[EXERCISE OBJECTIVE]: Among these records, which lines include "computer"? Copy them out.

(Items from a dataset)

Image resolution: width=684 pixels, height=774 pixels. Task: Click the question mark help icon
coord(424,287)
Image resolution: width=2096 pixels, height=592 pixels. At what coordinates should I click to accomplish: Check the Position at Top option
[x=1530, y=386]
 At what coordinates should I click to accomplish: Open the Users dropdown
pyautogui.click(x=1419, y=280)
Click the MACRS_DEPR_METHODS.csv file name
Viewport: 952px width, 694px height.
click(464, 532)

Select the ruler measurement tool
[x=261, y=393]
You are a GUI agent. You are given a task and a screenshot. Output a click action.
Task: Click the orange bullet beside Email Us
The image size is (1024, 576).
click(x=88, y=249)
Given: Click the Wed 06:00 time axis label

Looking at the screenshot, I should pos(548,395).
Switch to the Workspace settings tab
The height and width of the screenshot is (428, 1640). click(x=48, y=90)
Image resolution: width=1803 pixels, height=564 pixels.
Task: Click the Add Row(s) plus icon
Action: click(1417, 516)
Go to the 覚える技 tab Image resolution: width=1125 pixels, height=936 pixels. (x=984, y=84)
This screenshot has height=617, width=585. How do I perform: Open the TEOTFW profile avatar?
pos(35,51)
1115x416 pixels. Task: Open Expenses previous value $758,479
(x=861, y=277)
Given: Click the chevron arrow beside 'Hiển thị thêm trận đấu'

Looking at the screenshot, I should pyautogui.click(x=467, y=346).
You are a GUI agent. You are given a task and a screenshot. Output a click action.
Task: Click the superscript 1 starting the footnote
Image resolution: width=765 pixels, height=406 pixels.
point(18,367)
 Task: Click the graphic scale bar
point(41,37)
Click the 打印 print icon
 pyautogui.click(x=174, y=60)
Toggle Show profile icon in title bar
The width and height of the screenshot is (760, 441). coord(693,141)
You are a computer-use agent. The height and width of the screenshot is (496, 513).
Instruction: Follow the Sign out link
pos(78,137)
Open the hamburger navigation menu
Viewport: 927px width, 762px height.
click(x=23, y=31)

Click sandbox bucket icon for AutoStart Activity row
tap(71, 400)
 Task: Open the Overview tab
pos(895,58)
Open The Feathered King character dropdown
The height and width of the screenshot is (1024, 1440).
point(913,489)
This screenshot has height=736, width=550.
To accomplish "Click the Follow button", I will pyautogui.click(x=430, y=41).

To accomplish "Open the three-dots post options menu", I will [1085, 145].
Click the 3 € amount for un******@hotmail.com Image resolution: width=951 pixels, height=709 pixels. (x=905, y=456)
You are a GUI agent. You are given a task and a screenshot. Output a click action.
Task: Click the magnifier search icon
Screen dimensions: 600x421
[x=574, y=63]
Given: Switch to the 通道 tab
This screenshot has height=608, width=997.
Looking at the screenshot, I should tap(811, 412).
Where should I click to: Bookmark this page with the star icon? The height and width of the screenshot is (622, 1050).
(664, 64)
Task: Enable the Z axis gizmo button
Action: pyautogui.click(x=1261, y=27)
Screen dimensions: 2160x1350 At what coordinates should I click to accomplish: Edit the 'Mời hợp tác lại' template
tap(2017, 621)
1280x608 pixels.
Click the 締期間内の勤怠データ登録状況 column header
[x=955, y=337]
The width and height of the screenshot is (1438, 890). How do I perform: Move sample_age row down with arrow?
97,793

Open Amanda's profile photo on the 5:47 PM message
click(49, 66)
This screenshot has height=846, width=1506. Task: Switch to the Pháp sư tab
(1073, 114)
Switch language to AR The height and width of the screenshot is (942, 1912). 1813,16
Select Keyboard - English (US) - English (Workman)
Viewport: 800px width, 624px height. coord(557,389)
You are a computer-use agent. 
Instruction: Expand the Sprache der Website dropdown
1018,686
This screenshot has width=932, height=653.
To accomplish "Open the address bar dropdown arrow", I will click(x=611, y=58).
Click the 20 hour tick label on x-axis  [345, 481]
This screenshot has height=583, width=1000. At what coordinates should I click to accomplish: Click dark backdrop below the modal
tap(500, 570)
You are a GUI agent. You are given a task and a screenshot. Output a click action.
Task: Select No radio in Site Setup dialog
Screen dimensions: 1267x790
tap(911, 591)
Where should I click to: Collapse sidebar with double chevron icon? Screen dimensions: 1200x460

[SOLUTION]:
You are a computer-use agent. The height and width of the screenshot is (496, 513).
You are a computer-use agent. 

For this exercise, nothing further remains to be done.